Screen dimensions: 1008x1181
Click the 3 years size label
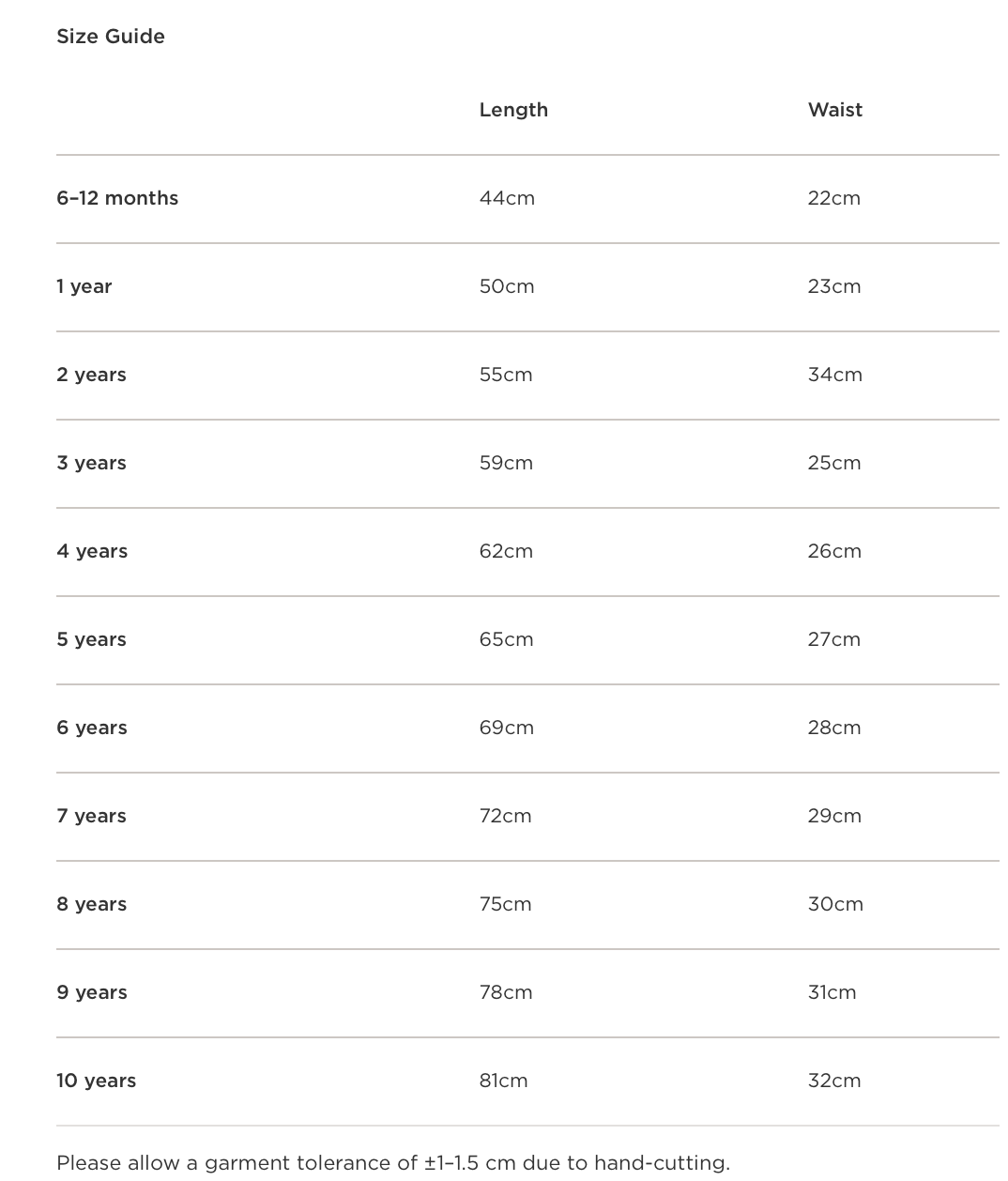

━━━

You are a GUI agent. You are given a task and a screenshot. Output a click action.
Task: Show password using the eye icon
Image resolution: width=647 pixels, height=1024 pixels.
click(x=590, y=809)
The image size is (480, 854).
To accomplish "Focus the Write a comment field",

━━━

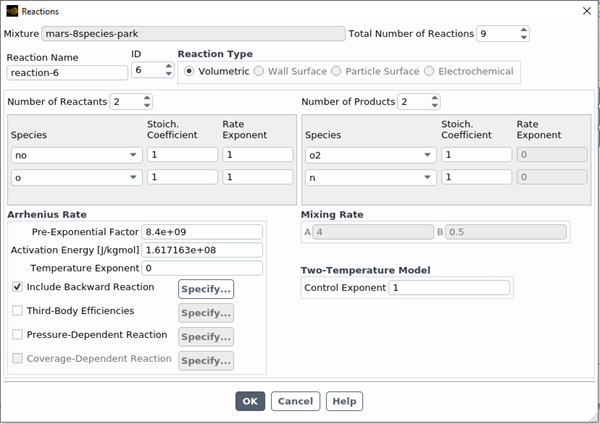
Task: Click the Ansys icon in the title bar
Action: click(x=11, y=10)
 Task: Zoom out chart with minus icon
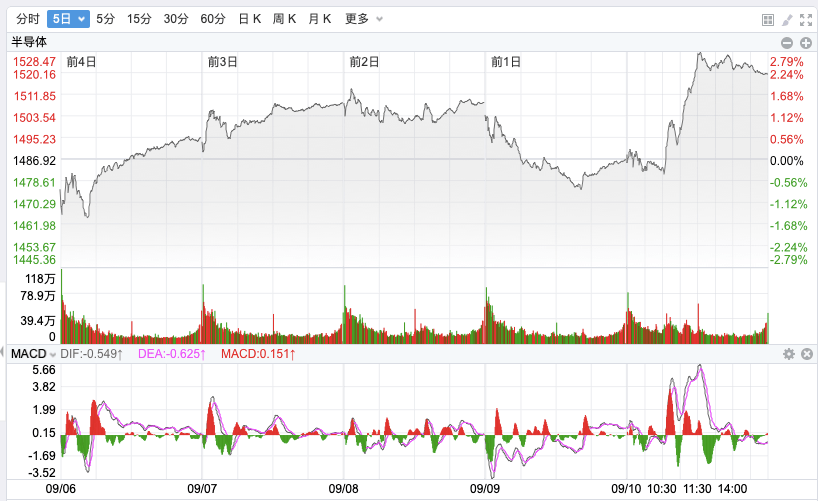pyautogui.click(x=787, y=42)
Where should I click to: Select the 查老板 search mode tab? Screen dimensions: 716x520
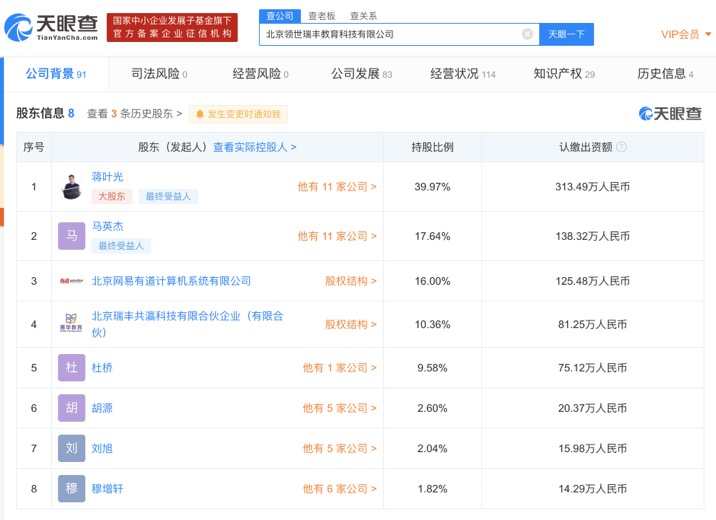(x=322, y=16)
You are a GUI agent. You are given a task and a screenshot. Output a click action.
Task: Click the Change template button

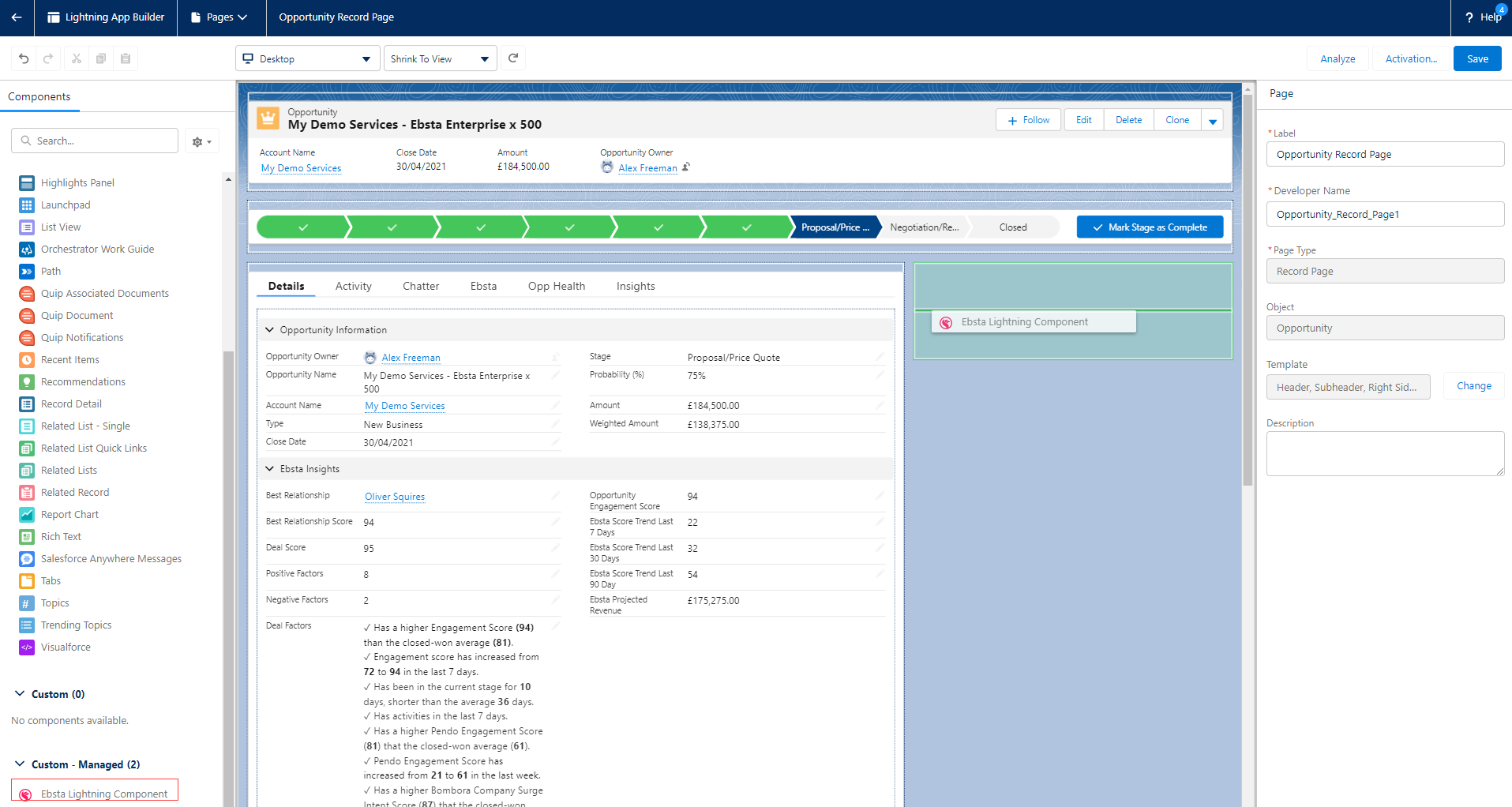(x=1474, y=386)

━━━

Above are the entries. Copy exactly the part that opens with the line containing "Screen dimensions: 1008x1181" and closes with the line containing "Click the 3 years size label", and no more.

• **Exercise response**
Screen dimensions: 1008x1181
Click the 3 years size label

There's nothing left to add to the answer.